Он всё схватывал на лету:

— Значит, его изгнали?

Я оглянулась. Может, мне всё-таки это привиделось? Ещё не поздно попросить отпуск сию минуту, потребовать найти лучшего психолога и, возможно, сесть на какие-то таблетки. Но поток магии, головокружительной, как давно забытый запах чего-то любимого, настиг меня, отговаривая от глупостей.

— Фил, у меня мало времени. — Как уложить всё, что он сделал, в слова? Как объяснить, что он сделал для меня? — Спасибо. За всё. Ты дал мне смысл, который я искала все шесть веков.

Он перехватил мою руку, взволнованно уточнив:

— Значит, мы больше не увидимся?
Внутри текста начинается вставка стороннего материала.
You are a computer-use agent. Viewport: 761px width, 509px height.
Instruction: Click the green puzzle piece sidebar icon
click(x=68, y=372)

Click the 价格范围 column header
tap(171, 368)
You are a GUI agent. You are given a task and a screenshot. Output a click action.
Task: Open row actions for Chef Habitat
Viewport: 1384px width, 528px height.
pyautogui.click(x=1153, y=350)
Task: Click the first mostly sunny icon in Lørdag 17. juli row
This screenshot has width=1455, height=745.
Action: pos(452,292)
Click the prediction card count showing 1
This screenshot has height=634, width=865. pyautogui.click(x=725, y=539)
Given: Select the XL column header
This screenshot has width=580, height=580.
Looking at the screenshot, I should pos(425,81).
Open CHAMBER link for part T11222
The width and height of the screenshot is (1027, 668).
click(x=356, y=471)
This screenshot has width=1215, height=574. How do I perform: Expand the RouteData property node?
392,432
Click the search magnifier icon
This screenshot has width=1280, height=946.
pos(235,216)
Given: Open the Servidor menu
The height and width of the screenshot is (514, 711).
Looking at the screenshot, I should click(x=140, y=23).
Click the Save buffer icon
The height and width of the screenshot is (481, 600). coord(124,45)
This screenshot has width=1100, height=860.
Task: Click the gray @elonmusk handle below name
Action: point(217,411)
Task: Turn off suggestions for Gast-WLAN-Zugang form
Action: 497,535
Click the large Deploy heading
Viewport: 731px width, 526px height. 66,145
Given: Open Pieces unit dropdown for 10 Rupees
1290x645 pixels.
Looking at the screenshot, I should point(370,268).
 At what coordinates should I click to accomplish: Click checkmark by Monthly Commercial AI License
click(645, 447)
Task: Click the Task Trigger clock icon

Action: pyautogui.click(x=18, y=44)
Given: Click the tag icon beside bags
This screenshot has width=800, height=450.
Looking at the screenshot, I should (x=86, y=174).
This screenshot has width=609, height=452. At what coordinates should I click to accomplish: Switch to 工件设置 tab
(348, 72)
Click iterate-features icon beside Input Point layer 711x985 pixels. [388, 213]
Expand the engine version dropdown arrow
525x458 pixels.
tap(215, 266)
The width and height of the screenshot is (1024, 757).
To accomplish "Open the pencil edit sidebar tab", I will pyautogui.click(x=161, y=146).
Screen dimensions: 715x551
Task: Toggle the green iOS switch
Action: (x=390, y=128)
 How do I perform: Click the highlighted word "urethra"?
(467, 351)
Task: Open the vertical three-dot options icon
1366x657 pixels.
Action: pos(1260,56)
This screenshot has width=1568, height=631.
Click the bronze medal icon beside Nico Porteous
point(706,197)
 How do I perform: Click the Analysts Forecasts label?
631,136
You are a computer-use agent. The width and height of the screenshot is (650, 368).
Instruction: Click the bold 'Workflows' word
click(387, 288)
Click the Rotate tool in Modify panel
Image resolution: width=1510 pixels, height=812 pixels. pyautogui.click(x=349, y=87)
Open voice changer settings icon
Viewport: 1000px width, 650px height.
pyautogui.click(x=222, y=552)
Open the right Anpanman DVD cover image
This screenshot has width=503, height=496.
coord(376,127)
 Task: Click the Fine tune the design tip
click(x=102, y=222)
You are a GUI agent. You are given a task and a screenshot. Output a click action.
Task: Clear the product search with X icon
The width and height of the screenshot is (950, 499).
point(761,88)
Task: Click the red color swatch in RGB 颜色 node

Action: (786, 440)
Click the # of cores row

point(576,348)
Никогда?

Эта мысль дошла до меня, только когда он её озвучил. Отринуть от себя Коулсона было всё равно, что добровольно вырезать самой себе сердце. Я поняла, что плачу, только когда он смахнул слезу с моей щеки — осторожно, едва коснувшись кожи. Словно я уже стала призраком прошлого.

— Наверное, так.

— И как мне объяснить пропажу агента? — он усмехнулся, зная: с этим-то явно проблем не возникнет. На заданиях всякое бывает. Из всех вопросов выбрал самый несущественный.

— Ну-у… Скажи, что я не справлялась, и ты отправил меня в отпуск. Не все оттуда возвращаются.

— Только теперь отпуск за твой счёт

Я засмеялась сквозь слезы.

— Пожалуйста, береги себя здесь, Фил. И пригласи ту виолончелистку на ужин. Она согласится, я знаю. Я бы на её месте согласилась.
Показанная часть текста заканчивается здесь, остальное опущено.